▶ THE TASK: When you reach the entries below, transcribe each one exactly as it stands.

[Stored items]
[Start of section]

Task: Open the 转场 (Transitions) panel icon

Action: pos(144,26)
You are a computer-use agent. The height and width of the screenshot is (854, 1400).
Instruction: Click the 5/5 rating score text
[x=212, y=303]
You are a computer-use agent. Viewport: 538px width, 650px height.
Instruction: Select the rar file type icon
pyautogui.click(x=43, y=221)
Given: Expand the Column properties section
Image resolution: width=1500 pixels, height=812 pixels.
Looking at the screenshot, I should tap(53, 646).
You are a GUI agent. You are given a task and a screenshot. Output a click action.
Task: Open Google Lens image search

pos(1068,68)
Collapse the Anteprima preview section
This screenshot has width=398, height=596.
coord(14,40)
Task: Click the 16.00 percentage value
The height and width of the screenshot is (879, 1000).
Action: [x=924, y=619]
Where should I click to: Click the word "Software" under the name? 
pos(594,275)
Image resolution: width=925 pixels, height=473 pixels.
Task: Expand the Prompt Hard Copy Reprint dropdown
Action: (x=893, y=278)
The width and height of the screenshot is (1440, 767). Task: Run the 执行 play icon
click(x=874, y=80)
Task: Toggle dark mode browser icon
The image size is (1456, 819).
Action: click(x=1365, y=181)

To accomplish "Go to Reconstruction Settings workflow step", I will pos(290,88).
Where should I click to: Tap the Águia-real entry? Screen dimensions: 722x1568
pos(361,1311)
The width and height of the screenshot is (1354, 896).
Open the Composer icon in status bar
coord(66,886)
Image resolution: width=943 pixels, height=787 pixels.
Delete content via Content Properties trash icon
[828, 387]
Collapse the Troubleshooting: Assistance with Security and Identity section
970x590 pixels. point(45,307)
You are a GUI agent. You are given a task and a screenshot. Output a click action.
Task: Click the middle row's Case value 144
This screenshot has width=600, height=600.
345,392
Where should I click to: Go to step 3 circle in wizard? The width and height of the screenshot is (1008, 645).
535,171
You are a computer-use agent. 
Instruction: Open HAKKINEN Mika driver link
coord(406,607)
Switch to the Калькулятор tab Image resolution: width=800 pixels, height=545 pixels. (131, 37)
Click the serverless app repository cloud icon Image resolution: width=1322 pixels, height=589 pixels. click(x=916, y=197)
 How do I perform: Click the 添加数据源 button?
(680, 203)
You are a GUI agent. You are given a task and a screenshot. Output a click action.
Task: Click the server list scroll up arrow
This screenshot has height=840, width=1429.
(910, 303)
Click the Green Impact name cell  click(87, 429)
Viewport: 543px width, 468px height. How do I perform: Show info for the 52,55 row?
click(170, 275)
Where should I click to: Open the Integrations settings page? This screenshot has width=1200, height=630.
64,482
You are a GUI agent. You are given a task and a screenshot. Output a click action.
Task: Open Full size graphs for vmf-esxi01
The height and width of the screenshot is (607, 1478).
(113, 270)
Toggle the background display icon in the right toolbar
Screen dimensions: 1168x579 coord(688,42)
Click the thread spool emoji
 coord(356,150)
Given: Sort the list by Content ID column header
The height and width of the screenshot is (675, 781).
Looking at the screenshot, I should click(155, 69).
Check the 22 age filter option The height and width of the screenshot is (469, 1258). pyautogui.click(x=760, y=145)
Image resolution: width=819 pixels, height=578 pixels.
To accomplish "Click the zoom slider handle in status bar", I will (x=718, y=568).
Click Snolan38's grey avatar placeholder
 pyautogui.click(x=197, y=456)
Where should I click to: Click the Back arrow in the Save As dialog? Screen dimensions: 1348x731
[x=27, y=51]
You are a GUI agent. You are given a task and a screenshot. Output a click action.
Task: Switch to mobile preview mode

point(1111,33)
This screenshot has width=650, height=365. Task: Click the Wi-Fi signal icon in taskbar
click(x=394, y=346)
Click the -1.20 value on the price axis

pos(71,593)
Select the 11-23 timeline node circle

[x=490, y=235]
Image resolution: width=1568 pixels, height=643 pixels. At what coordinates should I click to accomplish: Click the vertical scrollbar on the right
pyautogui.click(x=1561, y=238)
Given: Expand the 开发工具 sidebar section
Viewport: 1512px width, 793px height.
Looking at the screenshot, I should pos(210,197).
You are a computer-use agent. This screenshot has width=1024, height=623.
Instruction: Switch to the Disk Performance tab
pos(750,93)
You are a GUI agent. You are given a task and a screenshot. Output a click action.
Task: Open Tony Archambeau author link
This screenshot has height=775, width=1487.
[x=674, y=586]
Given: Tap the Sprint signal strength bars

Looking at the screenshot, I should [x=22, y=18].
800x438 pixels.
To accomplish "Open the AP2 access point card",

[End of section]

▶ ANSWER TO THIS EXERCISE:
Task: Open the 转场 (Transitions) panel icon

Action: pos(144,26)
You are a computer-use agent. The height and width of the screenshot is (854, 1400).
Instruction: Click the 5/5 rating score text
[x=212, y=303]
You are a computer-use agent. Viewport: 538px width, 650px height.
Instruction: Select the rar file type icon
pyautogui.click(x=43, y=221)
Given: Expand the Column properties section
Image resolution: width=1500 pixels, height=812 pixels.
Looking at the screenshot, I should tap(53, 646).
You are a GUI agent. You are given a task and a screenshot. Output a click action.
Task: Open Google Lens image search

pos(1068,68)
Collapse the Anteprima preview section
This screenshot has width=398, height=596.
coord(14,40)
Task: Click the 16.00 percentage value
The height and width of the screenshot is (879, 1000).
Action: [x=924, y=619]
Where should I click to: Click the word "Software" under the name? 
pos(594,275)
Image resolution: width=925 pixels, height=473 pixels.
Task: Expand the Prompt Hard Copy Reprint dropdown
Action: (x=893, y=278)
The width and height of the screenshot is (1440, 767). Task: Run the 执行 play icon
click(x=874, y=80)
Task: Toggle dark mode browser icon
The image size is (1456, 819).
Action: click(x=1365, y=181)

To accomplish "Go to Reconstruction Settings workflow step", I will pos(290,88).
Where should I click to: Tap the Águia-real entry? Screen dimensions: 722x1568
pos(361,1311)
The width and height of the screenshot is (1354, 896).
Open the Composer icon in status bar
coord(66,886)
Image resolution: width=943 pixels, height=787 pixels.
Delete content via Content Properties trash icon
[828, 387]
Collapse the Troubleshooting: Assistance with Security and Identity section
970x590 pixels. point(45,307)
You are a GUI agent. You are given a task and a screenshot. Output a click action.
Task: Click the middle row's Case value 144
This screenshot has width=600, height=600.
345,392
Where should I click to: Go to step 3 circle in wizard? The width and height of the screenshot is (1008, 645).
535,171
You are a computer-use agent. 
Instruction: Open HAKKINEN Mika driver link
coord(406,607)
Switch to the Калькулятор tab Image resolution: width=800 pixels, height=545 pixels. (131, 37)
Click the serverless app repository cloud icon Image resolution: width=1322 pixels, height=589 pixels. click(x=916, y=197)
 How do I perform: Click the 添加数据源 button?
(680, 203)
You are a GUI agent. You are given a task and a screenshot. Output a click action.
Task: Click the server list scroll up arrow
This screenshot has height=840, width=1429.
(910, 303)
Click the Green Impact name cell  click(87, 429)
Viewport: 543px width, 468px height. How do I perform: Show info for the 52,55 row?
click(170, 275)
Where should I click to: Open the Integrations settings page? This screenshot has width=1200, height=630.
64,482
You are a GUI agent. You are given a task and a screenshot. Output a click action.
Task: Open Full size graphs for vmf-esxi01
The height and width of the screenshot is (607, 1478).
(113, 270)
Toggle the background display icon in the right toolbar
Screen dimensions: 1168x579 coord(688,42)
Click the thread spool emoji
 coord(356,150)
Given: Sort the list by Content ID column header
The height and width of the screenshot is (675, 781).
Looking at the screenshot, I should click(155, 69).
Check the 22 age filter option The height and width of the screenshot is (469, 1258). pyautogui.click(x=760, y=145)
Image resolution: width=819 pixels, height=578 pixels.
To accomplish "Click the zoom slider handle in status bar", I will (x=718, y=568).
Click Snolan38's grey avatar placeholder
 pyautogui.click(x=197, y=456)
Where should I click to: Click the Back arrow in the Save As dialog? Screen dimensions: 1348x731
[x=27, y=51]
You are a GUI agent. You are given a task and a screenshot. Output a click action.
Task: Switch to mobile preview mode

point(1111,33)
This screenshot has width=650, height=365. Task: Click the Wi-Fi signal icon in taskbar
click(x=394, y=346)
Click the -1.20 value on the price axis

pos(71,593)
Select the 11-23 timeline node circle

[x=490, y=235]
Image resolution: width=1568 pixels, height=643 pixels. At what coordinates should I click to accomplish: Click the vertical scrollbar on the right
pyautogui.click(x=1561, y=238)
Given: Expand the 开发工具 sidebar section
Viewport: 1512px width, 793px height.
Looking at the screenshot, I should pos(210,197).
You are a computer-use agent. This screenshot has width=1024, height=623.
Instruction: Switch to the Disk Performance tab
pos(750,93)
You are a GUI agent. You are given a task and a screenshot. Output a click action.
Task: Open Tony Archambeau author link
This screenshot has height=775, width=1487.
[x=674, y=586]
Given: Tap the Sprint signal strength bars

Looking at the screenshot, I should [x=22, y=18].
800x438 pixels.
To accomplish "Open the AP2 access point card",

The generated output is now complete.